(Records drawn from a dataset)
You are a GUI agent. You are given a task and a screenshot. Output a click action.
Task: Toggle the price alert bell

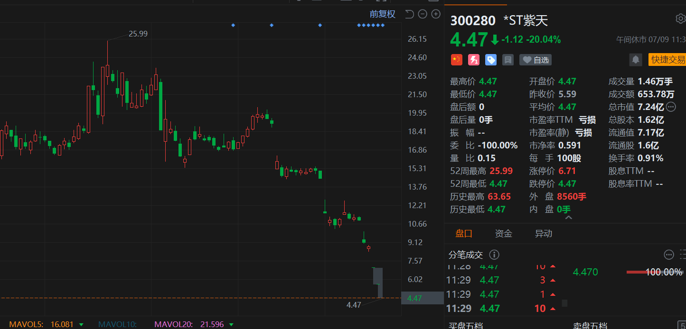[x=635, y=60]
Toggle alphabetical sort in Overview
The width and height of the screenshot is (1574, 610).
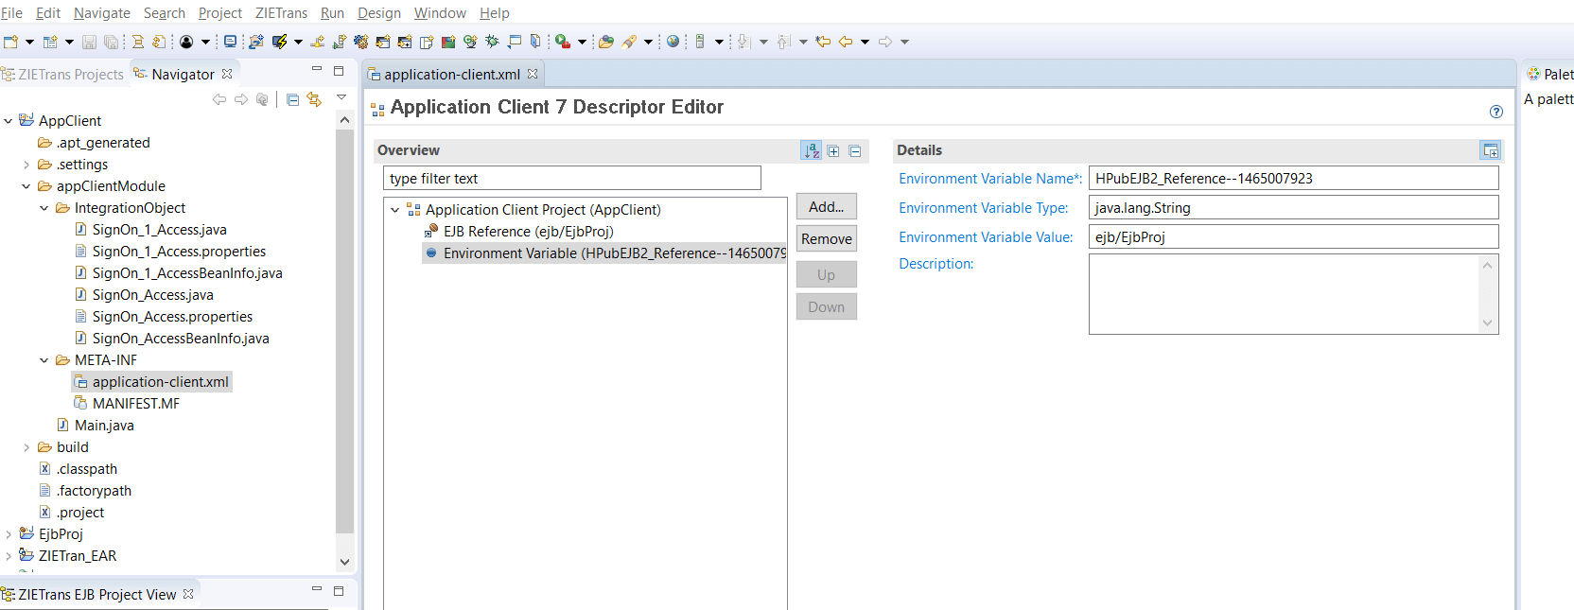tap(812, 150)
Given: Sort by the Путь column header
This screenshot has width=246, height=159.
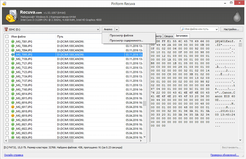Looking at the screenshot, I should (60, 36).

--

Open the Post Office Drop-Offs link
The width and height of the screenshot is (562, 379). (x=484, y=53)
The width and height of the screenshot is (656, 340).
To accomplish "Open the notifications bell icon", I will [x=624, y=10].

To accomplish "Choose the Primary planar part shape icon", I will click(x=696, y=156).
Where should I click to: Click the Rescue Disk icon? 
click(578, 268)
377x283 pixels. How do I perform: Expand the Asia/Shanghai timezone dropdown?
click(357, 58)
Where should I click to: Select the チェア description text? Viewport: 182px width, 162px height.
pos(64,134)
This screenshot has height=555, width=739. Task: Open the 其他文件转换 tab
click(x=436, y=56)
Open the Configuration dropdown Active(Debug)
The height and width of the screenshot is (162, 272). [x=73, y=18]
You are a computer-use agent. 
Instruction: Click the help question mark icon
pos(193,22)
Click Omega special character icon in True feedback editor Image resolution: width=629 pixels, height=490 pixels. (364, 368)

...

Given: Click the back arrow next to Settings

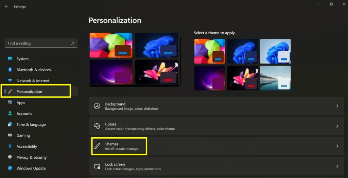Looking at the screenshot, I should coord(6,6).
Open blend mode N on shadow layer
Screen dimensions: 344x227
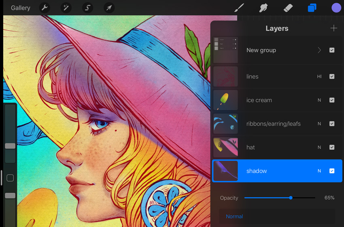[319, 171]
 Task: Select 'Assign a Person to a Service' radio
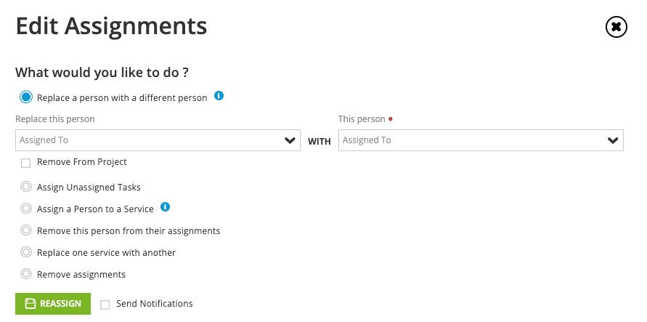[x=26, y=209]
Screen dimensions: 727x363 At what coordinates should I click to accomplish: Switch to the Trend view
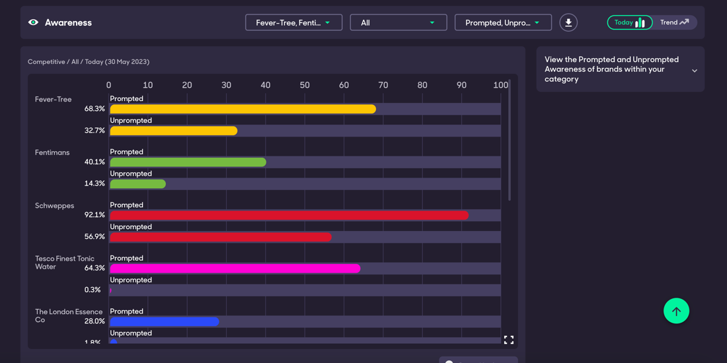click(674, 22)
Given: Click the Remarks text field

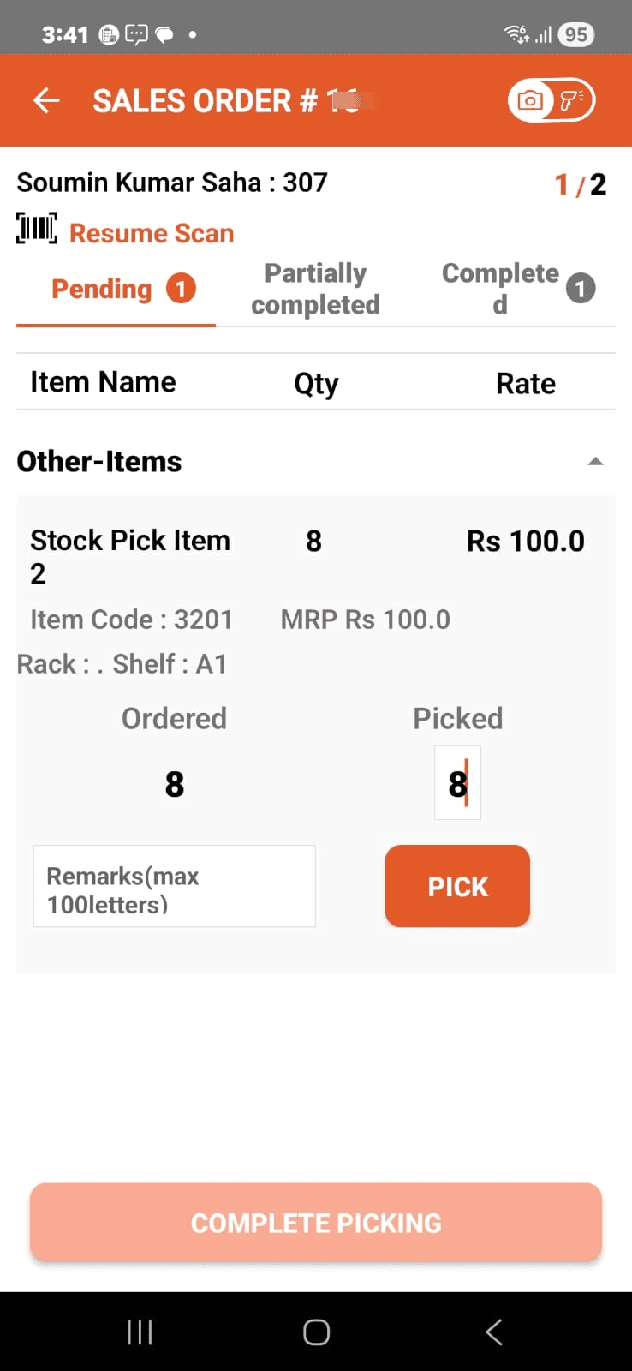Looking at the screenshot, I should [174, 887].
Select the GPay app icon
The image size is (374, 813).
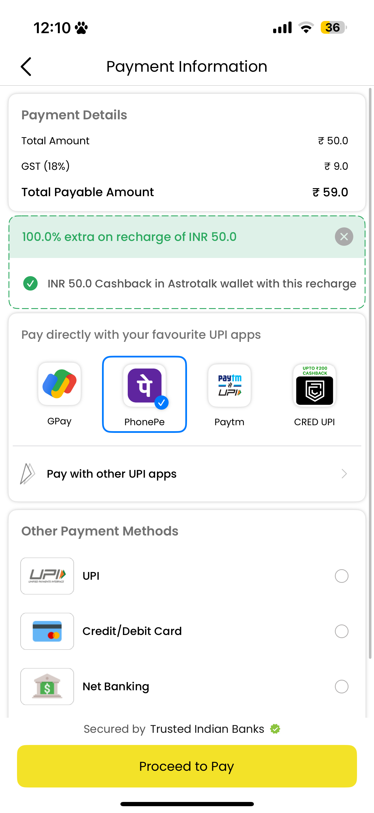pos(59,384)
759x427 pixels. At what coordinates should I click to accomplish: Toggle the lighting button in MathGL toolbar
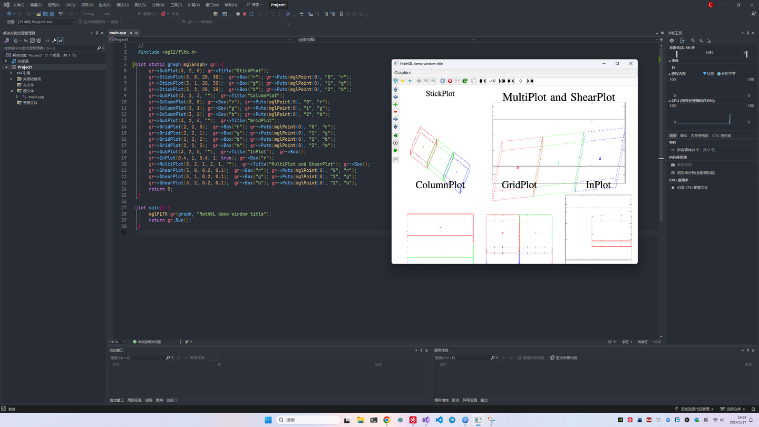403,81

Your assignment – All lines of the entries above where "agent" turns up should be reported.

Answer box –
You are a GUI agent. You are given a task and a screenshot. Output a click action.
You are a computer-use agent. 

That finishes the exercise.